Parallel research in "Proof Flow: Preliminary Study on Generative Flow Network LLM Tuning for Formal Reasoning" explores generative modeling of proof search as a process over directed acyclic graphs of partial proofs, using Generative Flow Networks (GFlowNets) to enhance Lean tactic generation (Ho et al., 2024). Here, sampling trajectories through the proof search space is governed by forward and backward policies ($P_F$, $P_B$) and a learned partition function, with trajectory sampling proportional to terminal reward $R(x)$. The framework is motivated by the need to avoid mode collapse and over-exploration inherent in classical RL approaches.

Empirical results under tight search budgets find GFlowNet-fine-tuned models and supervised fine-tuning both achieve solve rates of 9/20 on held-out Lean theorems, while the base model achieves only 4/20 (Ho et al., 2024). The generative paradigm encourages coverage of diverse proof strategies, offering a plausible framework for broader exploration in compositional proof spaces.

6. Limitations, Open Problems, and Future Directions

A range of limitations are noted in both diagrammatic and autoformalization contexts.

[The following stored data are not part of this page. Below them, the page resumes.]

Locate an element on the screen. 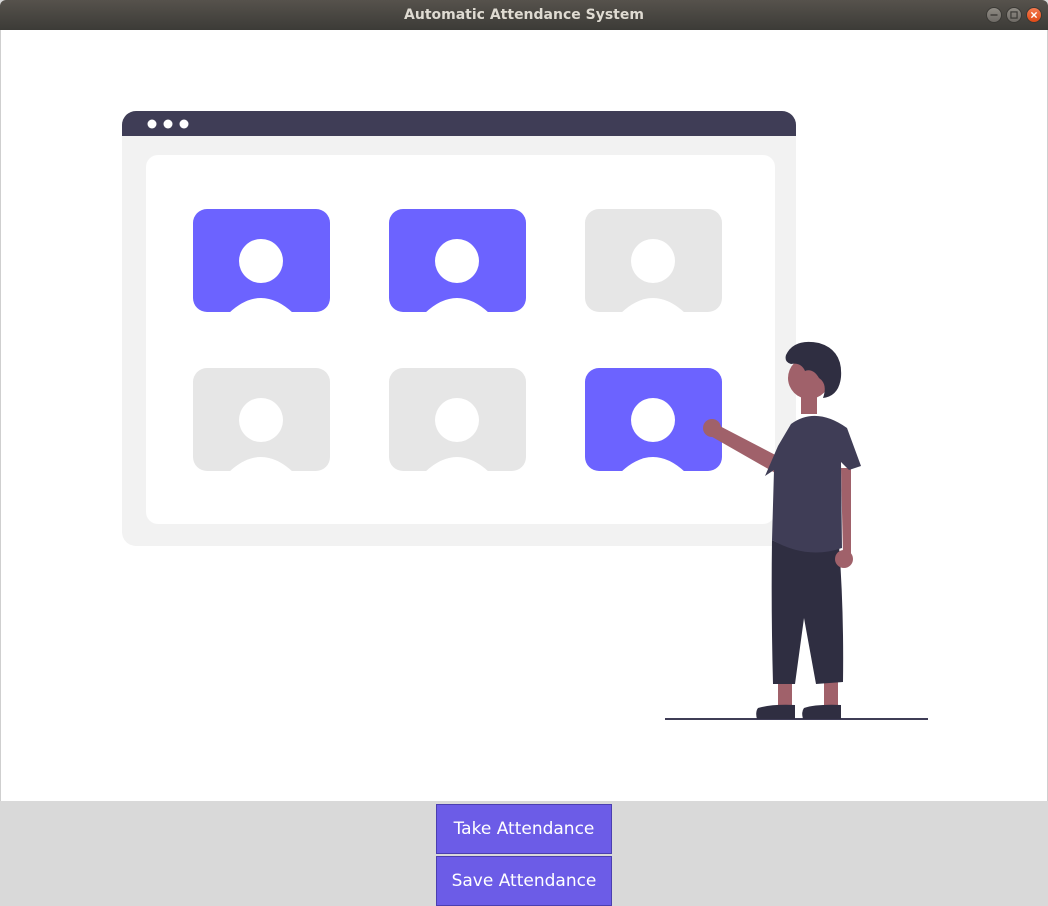 The width and height of the screenshot is (1048, 906). maximize-icon is located at coordinates (1014, 15).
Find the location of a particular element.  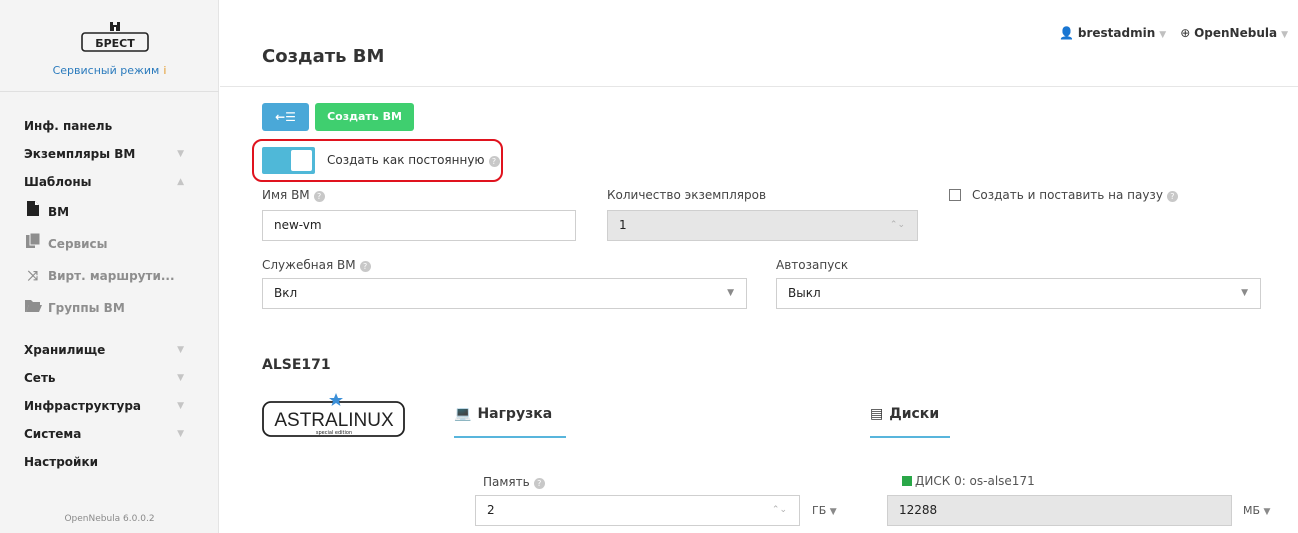

hold-label: Создать и поставить на паузу? is located at coordinates (1075, 195).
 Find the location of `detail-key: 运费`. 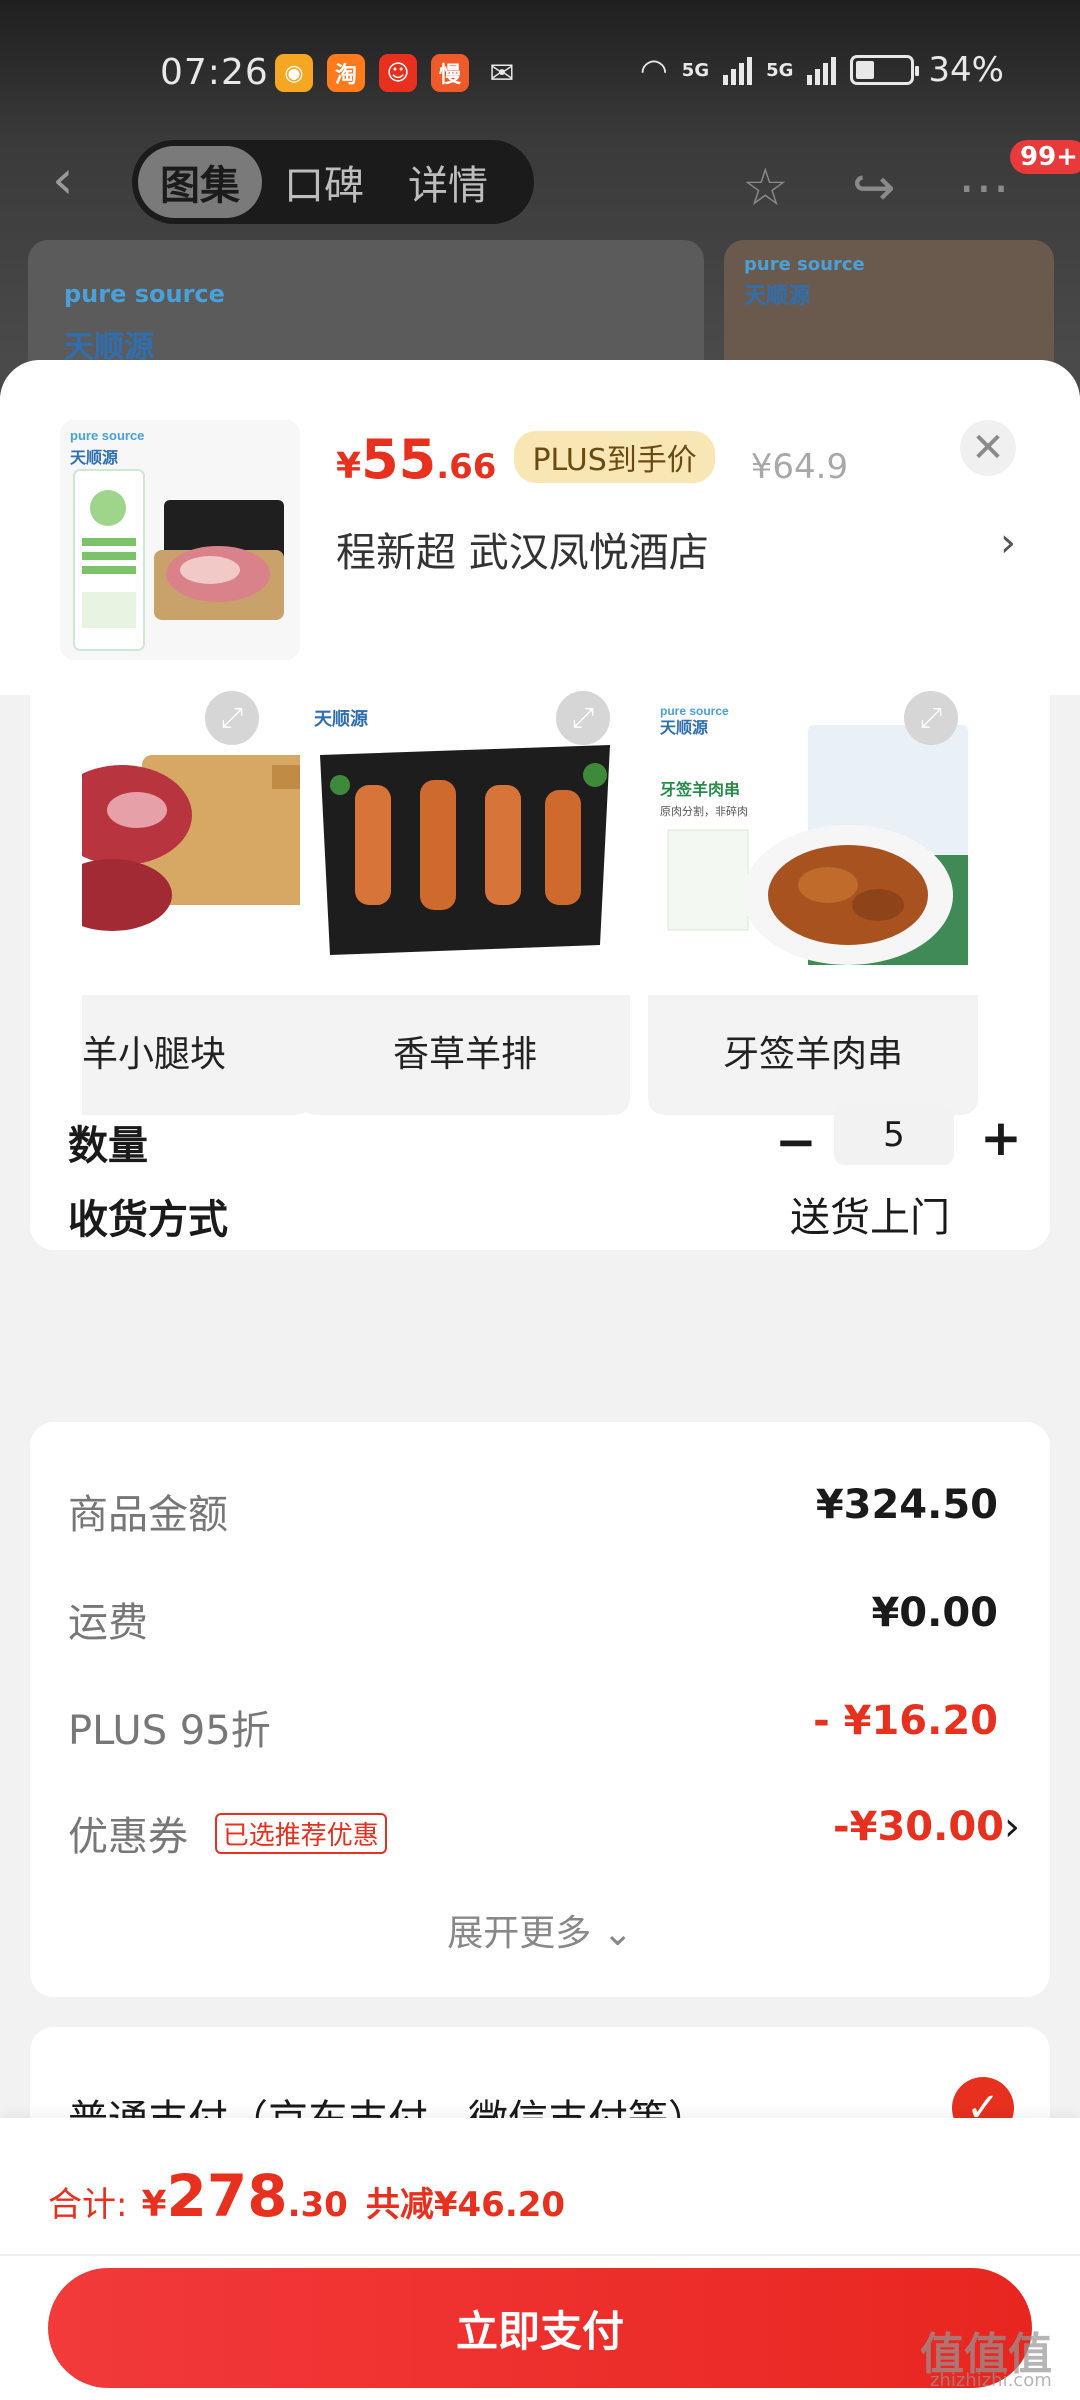

detail-key: 运费 is located at coordinates (108, 1623).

• In autoformalization, faithful translation of semantic content remains the dominant failure mode: approximately 39% of step failures are attributed to LLM misrepresentation of NL content.
• DAG enforcement is critical; relaxing these constraints leads to suboptimal use of premises and shortcutting, sharply lowering ProofScore.
• Future research directions include integrating semantic checking into the feedback loop, automatic tactic synthesis, scaling to higher-level proofs via multi-agent subgraph decomposition, and richer benchmarking to accommodate non-unique valid dependency graphs (Cabral et al., 13 Oct 2025).
• The diagrammatic system awaits more robust semantic tagging to support comprehensive data mining and meta-analysis of proof styles (Kieffer, 2012).

A plausible implication is that combining granular dependency graph representations with generative modeling (as in GFlowNets or explicit lemma-DAG pipelines) could enable both more faithful automated formalization and new directions in mathematical knowledge mining. The ProofFlow paradigm continues to unify inference structure, machine reasoning, and diagrammatic exposition.